### Source data:
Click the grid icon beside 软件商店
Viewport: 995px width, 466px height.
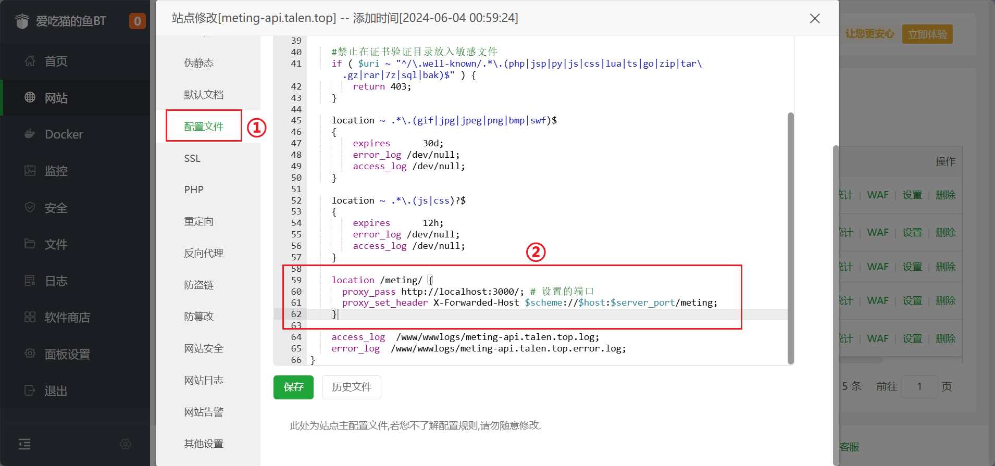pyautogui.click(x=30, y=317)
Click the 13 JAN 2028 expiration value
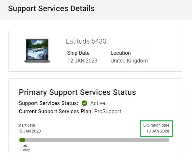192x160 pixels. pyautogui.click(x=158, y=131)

* * *

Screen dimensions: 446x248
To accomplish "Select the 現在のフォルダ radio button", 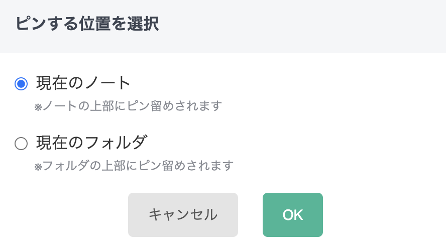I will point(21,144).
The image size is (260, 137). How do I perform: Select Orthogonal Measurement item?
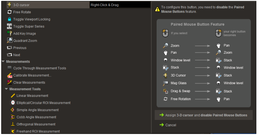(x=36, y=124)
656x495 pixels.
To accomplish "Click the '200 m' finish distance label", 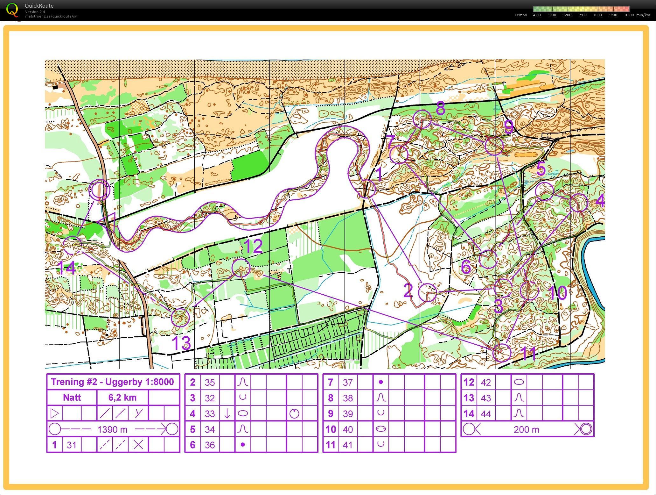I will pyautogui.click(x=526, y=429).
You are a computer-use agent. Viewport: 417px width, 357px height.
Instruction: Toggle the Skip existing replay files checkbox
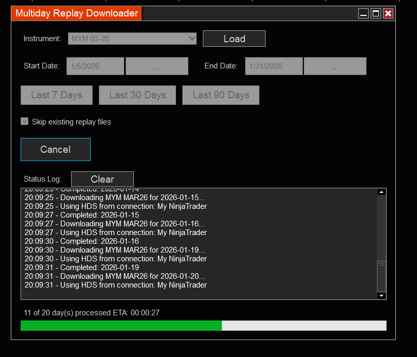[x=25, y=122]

--

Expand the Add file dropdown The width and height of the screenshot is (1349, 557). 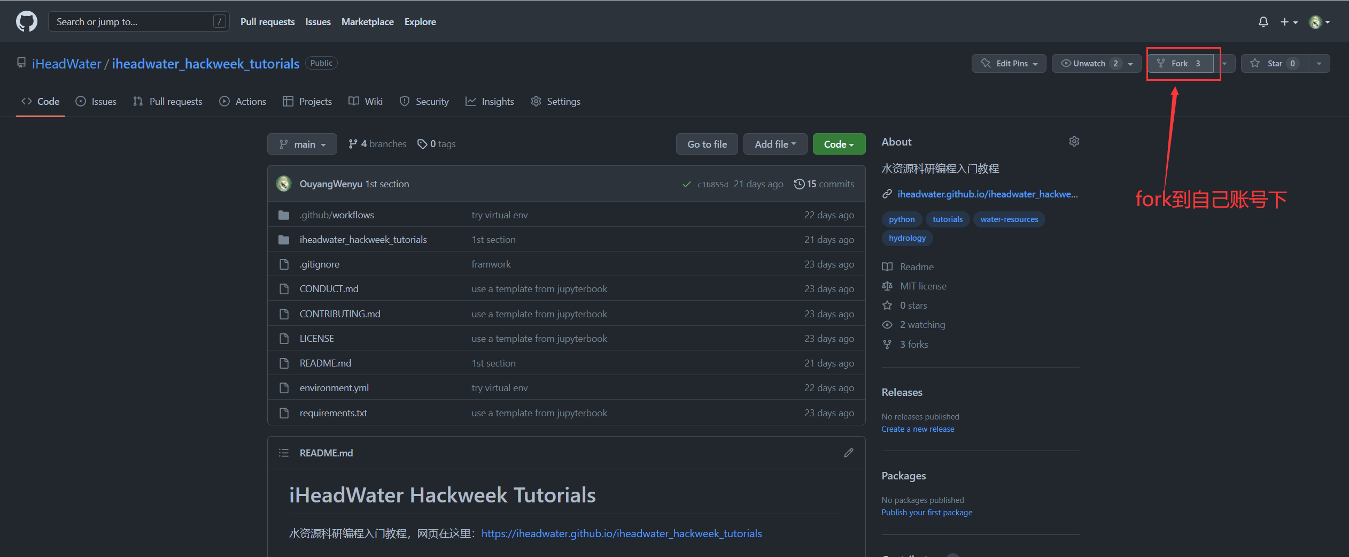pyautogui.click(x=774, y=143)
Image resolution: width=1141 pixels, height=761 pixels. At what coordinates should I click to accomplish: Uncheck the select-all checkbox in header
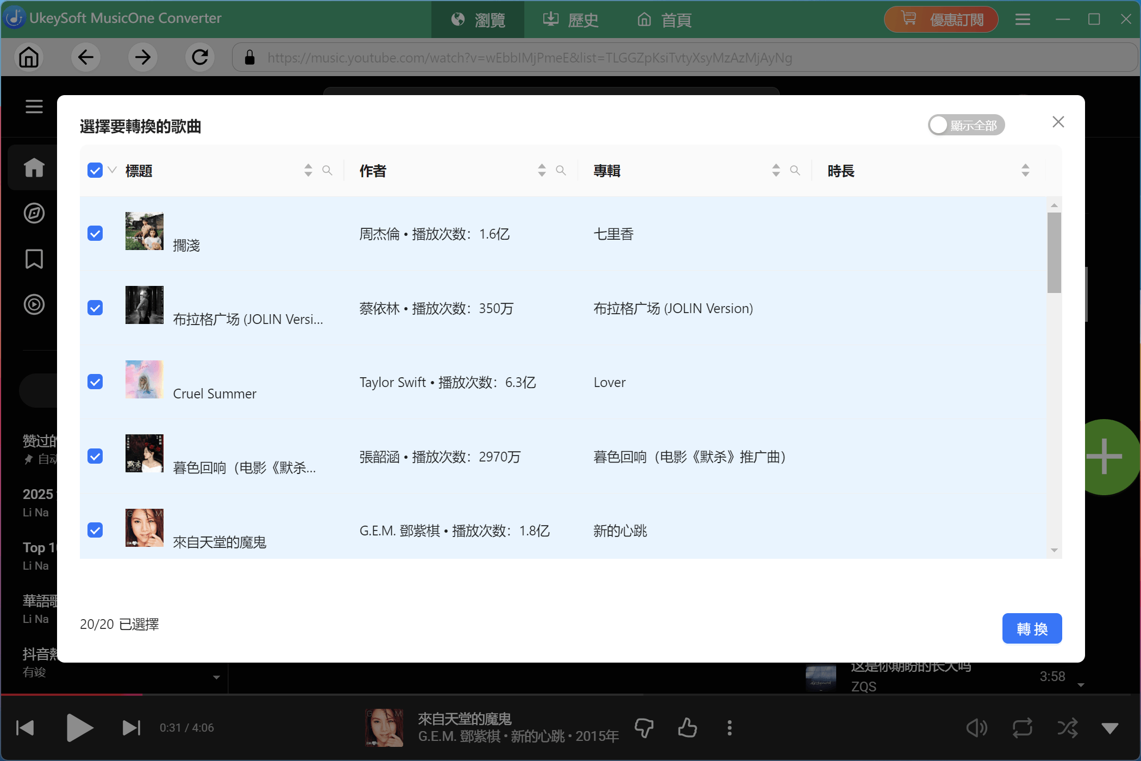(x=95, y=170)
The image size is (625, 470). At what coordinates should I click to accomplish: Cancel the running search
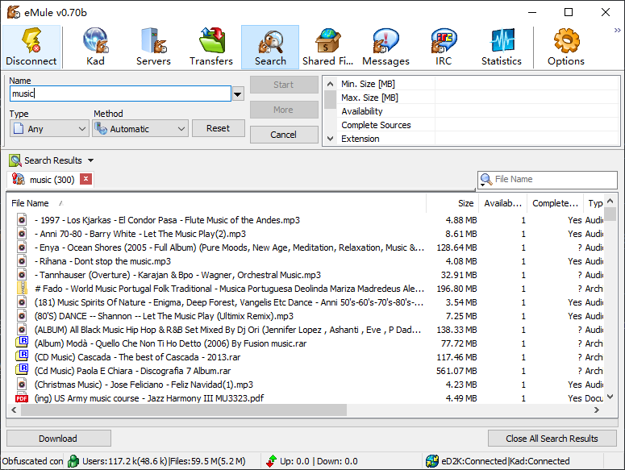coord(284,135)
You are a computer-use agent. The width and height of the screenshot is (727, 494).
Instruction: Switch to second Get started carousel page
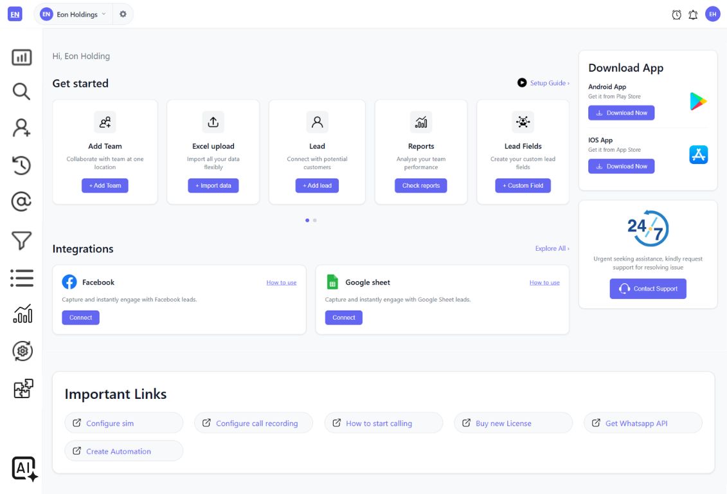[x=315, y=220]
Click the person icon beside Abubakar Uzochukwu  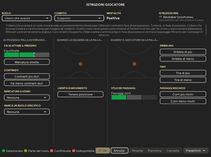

### Task to carry out:
Reproduce the lines of the material starting at the one containing "You are a computer-use agent. The" and ending at the one containing "Click the person", swapping "carousel" for "slider" and keeping everything else the same. Leave the pictures out.

### Problem solution:
You are a computer-use agent. The width and height of the screenshot is (727, 494).
Instruction: Switch to second Get started slider page
[x=315, y=220]
Click the person icon beside Abubakar Uzochukwu  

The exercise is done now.